The plot is essentially a small group of mercenaries heading into a tropical island in order to take out the dictator and his ex-CIA puppet-master: so far, so "one man against endless ethnic army" 80's style plotting. And indeed so it is, complete with unnecessary violence and overblown physical actions and seemingly indestructible heroes. It plays out just the way you expect it to do and those looking for action sequences will enjoy the many fights and scenes where everything blows up (Terry Crews in particular demonstrating to the world why Infinity Ward were out of their minds to make the AA-12 a "secondary" weapon in Modern Warfare 2!). The downside of the action is that, while it is enjoyable, it doesn't deliver enough of two key things.
The first of these is genuine thrills. It comes close and there are good moments but generally you find yourself sitting back watching the mayhem for the sake of mayhem, whereas I would prefer to be sucked into and really gripped by the action - I wasn't really here; instead most of the action is of the video game style where the enemy just keeps spawning in front of you and getting chopped down by powerful weaponry. The second thing that isn't as prevalent as I wanted was comedy. We get the odd bit here and there, but really Jet Li's "because I'm small" speech is probably the high point. What was needed was more comedy mixed in with the action. There were a few kiss-off lines but nothing memorable or even "good". These are important because it makes the excess easier to enjoy as just part of a fun package the film not having enough suspense or thrills makes the lack of this "fun" all the more obvious and notable of a gap.
The cast do help though and not just in terms of having big names in there. They do have an easy charisma between them and they all play off each other well whether it be Stallone and Statham or the brief cameos from Willis and Swarzenegger. Crews isn't used particularly well but otherwise I liked everyone else in it, even if there were probably too many of them to really do much with I thought it was a good move, despite appearing to be an ensemble piece, to put most of the focus on two of them rather than spreading it evenly around.

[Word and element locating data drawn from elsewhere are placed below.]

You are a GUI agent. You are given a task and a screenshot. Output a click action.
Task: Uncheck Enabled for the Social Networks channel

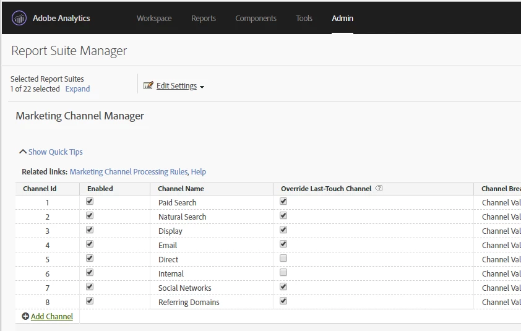click(x=90, y=287)
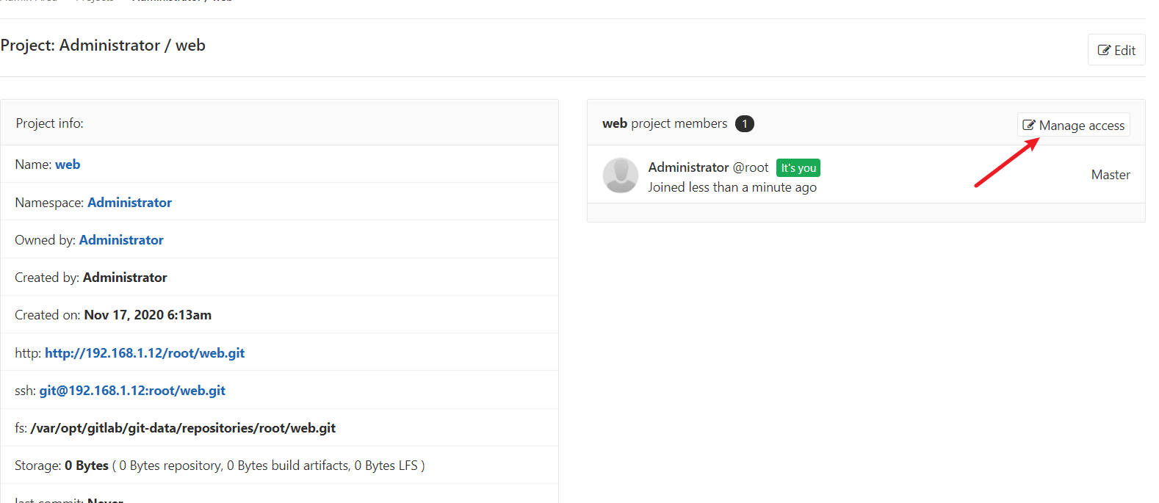Click the Administrator avatar image

pyautogui.click(x=621, y=175)
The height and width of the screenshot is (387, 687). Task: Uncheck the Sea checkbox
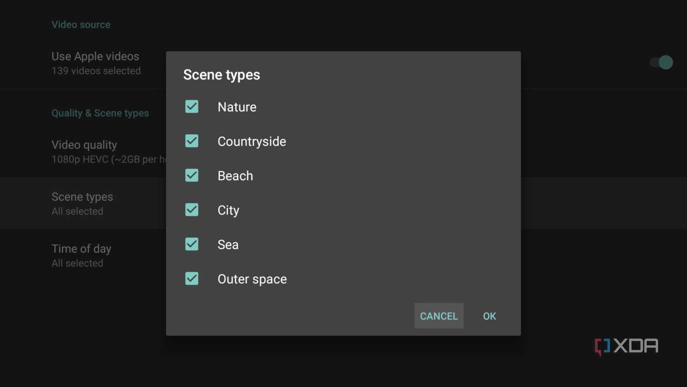pyautogui.click(x=192, y=244)
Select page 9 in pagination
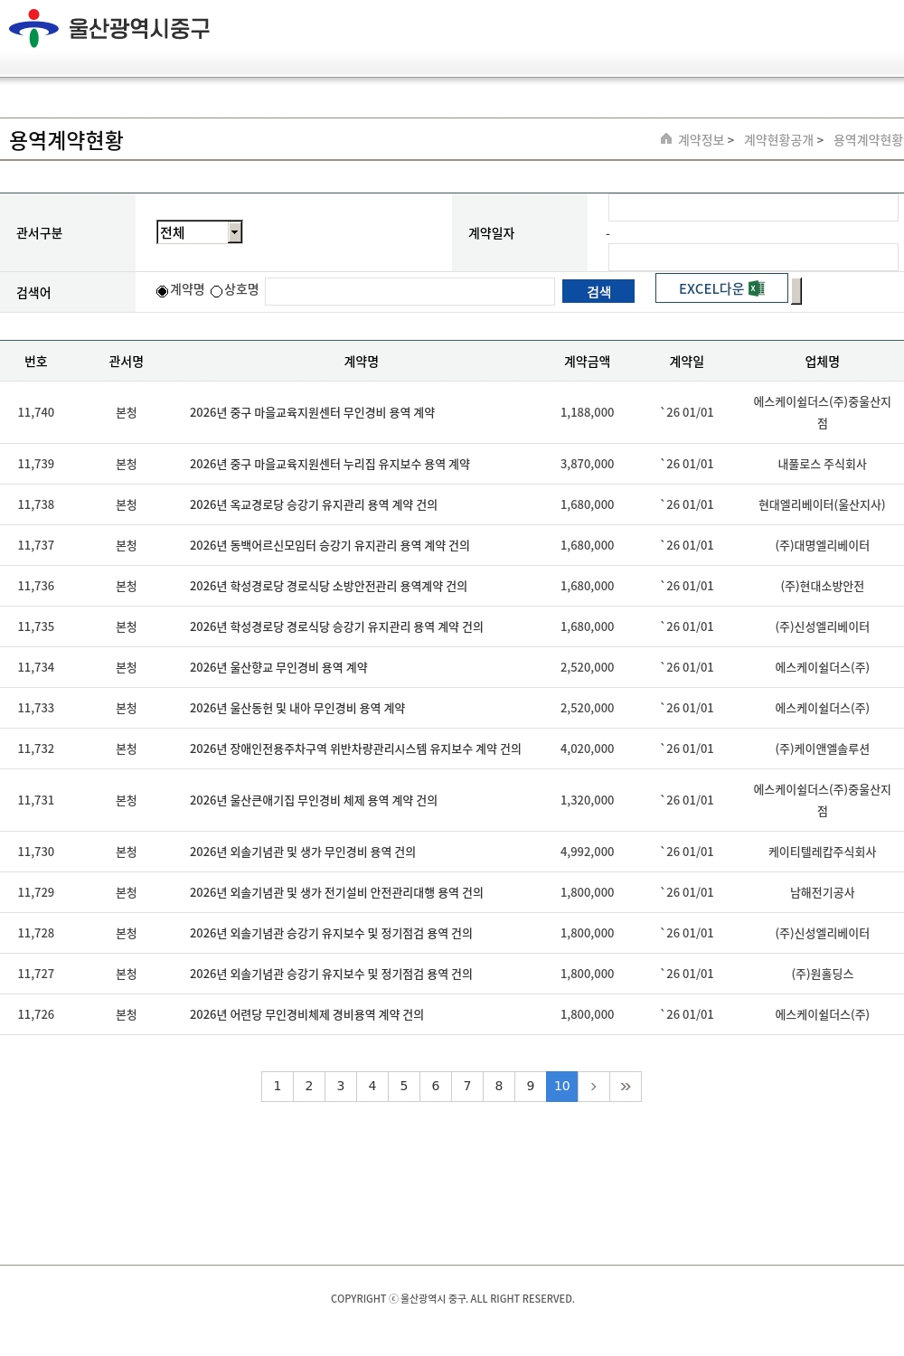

Of course looking at it fairly, the film is not great the plot is obvious and full of "groan" moments that we have to have simply because of the genre plus it is hard to shake the feeling that the film is more for the stars benefit than it is about the viewers, like perhaps they enjoyed it more than I did? Overall though The Expendables is a solid enough 80's style action movie that does everything you expect it to do but nothing more. Personally I preferred The Losers to this simply because it delivered action and comedy blended well to make for an enjoyably silly actioner, whereas this doesn't really do that and perhaps takes itself a little too seriously for its own good. A solid genre film and enjoyable as that, but it doesn't do enough to justify the sheer volume of big names in it.